A lo largo del año 2002, 181.510 ciudadanos americanos se alistaron, prestándose al servicio militar activo de inmediato, y más de setenta y dos mil hicieron lo propio como reservistas. Esta avalancha de incorporaciones al ejército tuvo como única razón que el 11 de septiembre de 2001 se produjo lo que después fue reconocido como una auténtica hecatombe para el mundo occidental: los ataques terroristas que derribaron las Torres Gemelas en Nueva York. Los días posteriores al visionado de aquellas imágenes que casi parecían sacadas de un sueño fueron una mezcla de terror, dolor punzante por las víctimas inocentes y absoluta confusión, los ingredientes perfectos para que se produjese un movimiento político-social de patriotismo exacerbado, unido bajo un único eslogan: “Nunca más”.
Uno de los símbolos del país más poderoso del mundo había quedado calcinado hasta los cimientos, y la respuesta no sería otra que la regeneración a través de la violencia. Nunca más volverían a producirse semejantes atrocidades en suelo americano, pues su inconmensurable poder militar se aseguraría de atajar de raíz el origen del terrorismo islámico, invadiendo un país sin más pretexto que una débil (y conveniente) sospecha de que dicho país ansiaba destruir la hegemonía occidental con armas de destrucción masiva.
Se calcula que aproximadamente medio millón de personas murieron a raíz del conflicto que ocasionó la invasión americana de Irak. Medio millón de muertos es un número imposible de conceptuar para la mente humana, y sin embargo los arquitectos de este conflicto eran perfectamente conscientes de los riesgos que suponía iniciarlo, no sólo para los combatientes, sino para toda persona que viviera allí y se viera afectada por él. Los civiles masacrados, los crímenes de guerra o los millares de refugiados eran, por tanto, un precio que estaban dispuestos a pagar, especialmente sabiendo que no sería su propia sangre la derramada.
Convencer a una mayoría de ciudadanos de que la respuesta adecuada era una invasión requiere no sólo una frágil excusa a nivel internacional, sino también remover los sentimientos reaccionarios de venganza, odio ciego y rechazo colectivo a un grupo humano. En esencia, uno debe servirse de la propaganda.

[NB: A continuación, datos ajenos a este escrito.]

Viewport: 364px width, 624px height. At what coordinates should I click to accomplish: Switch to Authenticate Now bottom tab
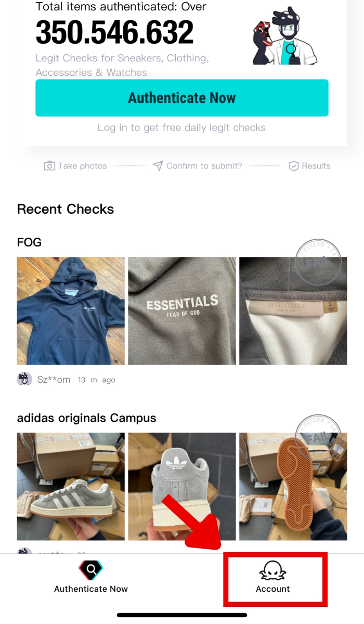click(x=91, y=577)
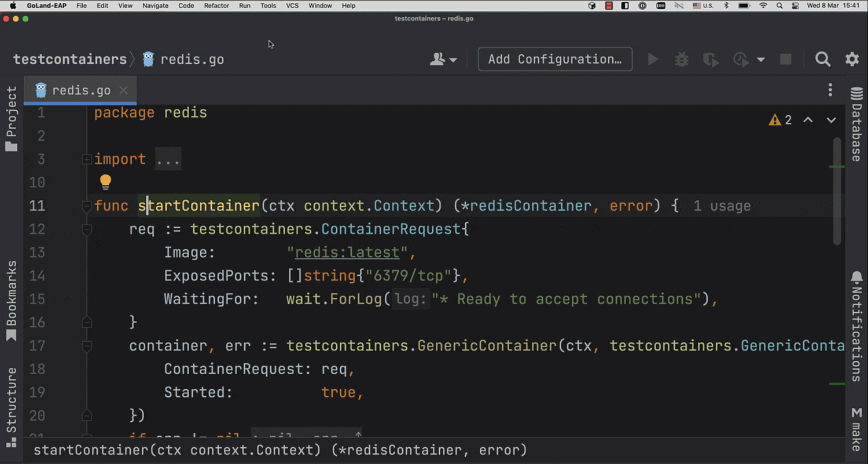The image size is (868, 464).
Task: Jump to next highlighted error arrow
Action: (x=831, y=120)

Nadie es inmune a la propaganda
La propaganda apocalíptica que podía desprenderse de la retórica furiosa y desesperada de los políticos y periodistas americanos inmediatamente después de los acontecimientos del 11-S no fue, ni mucho menos, la primera vez que se arengó a las masas en contra de un supuesto “enemigo común”. Avivar el sentimiento patriótico e incitar a la violencia extrema contra el enemigo (que bien podría denominarse “el Otro”, pues es despojado de cualquier característica remotamente humana) es una pieza clave para asegurar el respaldo popular de una guerra.
La obra de Remarque, que narra las terribles experiencias del joven soldado alemán Paul Baümer en el frente occidental de la Primera Guerra Mundial, describe con devastadora sencillez el proceso que tantas veces ha resultado efectivo para atraer a millares de jóvenes a la línea de fuego. El entrenamiento militar previo a la acción y la desensibilización que lo acompaña es, en realidad, el segundo paso en un procedimiento que ya se ha iniciado mucho antes, que toma forma en el ámbito en el que los jóvenes han crecido, en los lugares seguros, en el colegio, en casa. Ejercer la violencia más extrema sobre un desconocido solo es posible cuando ese desconocido ha sido desfigurado en la mente del futuro soldado hasta el punto de que no se ve en él a un igual, o siquiera a una persona, sino algo que eliminar por el bien común.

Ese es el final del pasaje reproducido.